Monotonous and very heavy physical labor can be fully automated. Humans cannot foreseeably be replaced in more complex activities that require creativity, great flexibility or a delicate sense of touch. Their work—supported by assistive solutions—takes on new meaning in factories. “The manufacturing of tomorrow will require both industrial resources and human capabilities. We intend to use the components of the SHOP4CF software platform to combine both and are aiming for complementarity between human labor and machines,” explains Saenz.

In the project, the consortium developed over thirty interoperable components for the platform, which are combined into a new architecture developed for the connected factory. This includes a data model to enable communication through different factories. All the components build upon this, consequently providing the basic implementation blocks for manufacturing solutions that assist humans with manufacturing. The components can be used to monitor tasks and resources as well as process configurations, for instance. Approval status and audits can also be represented and documented. The data in the systems are organized by tasks, e.g., a subprocess, action or operation performed by an actor in the system. Every action is consequently related to a specific task.

The data models were defined by specifying the most important attributes of everything used in a factory. Then they were assigned to the different tasks in a factory. The tasks were, in turn, classified as equipment, individuals and processes and divided into planning, execution and analysis phases.

The software components’ data are imported or exported from various sources, the digital twin, the factory MES or standard manual input.

Intended as a plug-and-play solution, Docker makes them ready for use quickly and easily. Advanced multilingual web applications facilitate intuitive use. The individual components can be downloaded easily from the Robotics and Automation MarketPlace RAMP platform, using various licensing terms.

The ethics of human-centeredness were a particular priority. The entire platform and every individual application were developed following an ethics-by-design approach.
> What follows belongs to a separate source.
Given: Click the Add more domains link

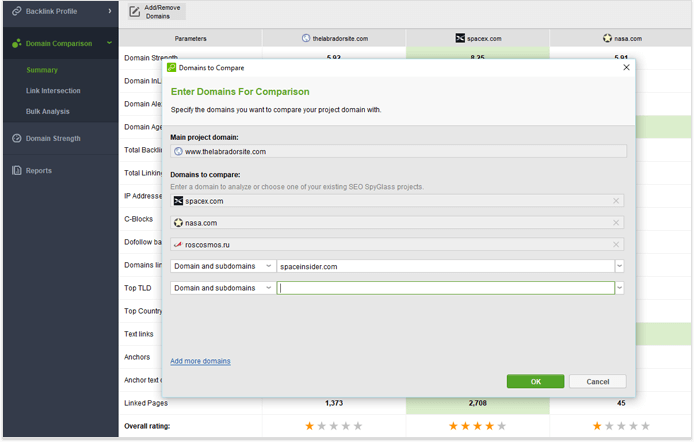Looking at the screenshot, I should [200, 361].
In the process, the consortium discussed such issues as self-determination and human dignity, among others. Data ownership and use were other issues considered. Some basic rules were established: Humans remain the determining and controlling entity in every stage of a process, their autonomy and rights remaining inviolable at all times. Data are collected only when absolutely necessary and one person’s actions are never revealed other employees. Privacy is protected at all times. Humans have the right to be informed about every hazard beforehand and to refuse to work with the assistance system. No one may be advantaged or disadvantaged by the applications because of personal attributes, either.

Ethics also include the human right to a safe and healthy working environment. An important aspect of that is the risk assessment of the technology used. “We at Fraunhofer IFF have specifically delved into the risk analysis of robotic applications. That is an ongoing issue for companies that use robots. Whenever a change is made to the robotic application, be that new programming or reprogramming or modifications to its design or workpieces because of a manufacturing change, the risks of collaboration with humans have to be reassessed,” explains Saenz. Changes to the intended kind of interaction with humans must be updated too.

“The software components can automatically modify components or processes in a certain application based on their integration into a connected factory architecture. Then a safety engineer can quickly and easily determine whether a new risk assessment is necessary since our software component responds to changes in processes or the design of the robotic application and directly displays the right places in the risk assessment. The data available provide the engineer a valid basis for decision-making,” the research scientist continues.

Guidance through the risk assessment process and documentation of hazards and risk mitigation actions are intuitive. Planned changes to the application are detected automatically by comparing the previous configuration and the safety engineer is made aware of this. All actions are documented in the system. The data available are consistently used in the company to ensure continuous conformance and to simplify safety-related decisions.

To establish the greatest acceptance possible, the consortium involved other contributors through open calls during the project period from early 2020 to the end of 2023. This produced a vibrant and steadily growing community of industrial companies, start-ups and research organizations.

The project deliverables will serve as the basis for applied industrial solutions and other research questions. “The platform is an important step toward standardization in the fields of cobotics, guided robots and the use of IoT-devices on factory floors. Along with a dedicated community, this is essential to the establishment of broad acceptance of such solutions in industry,” says Dr. José Saenz, summing up.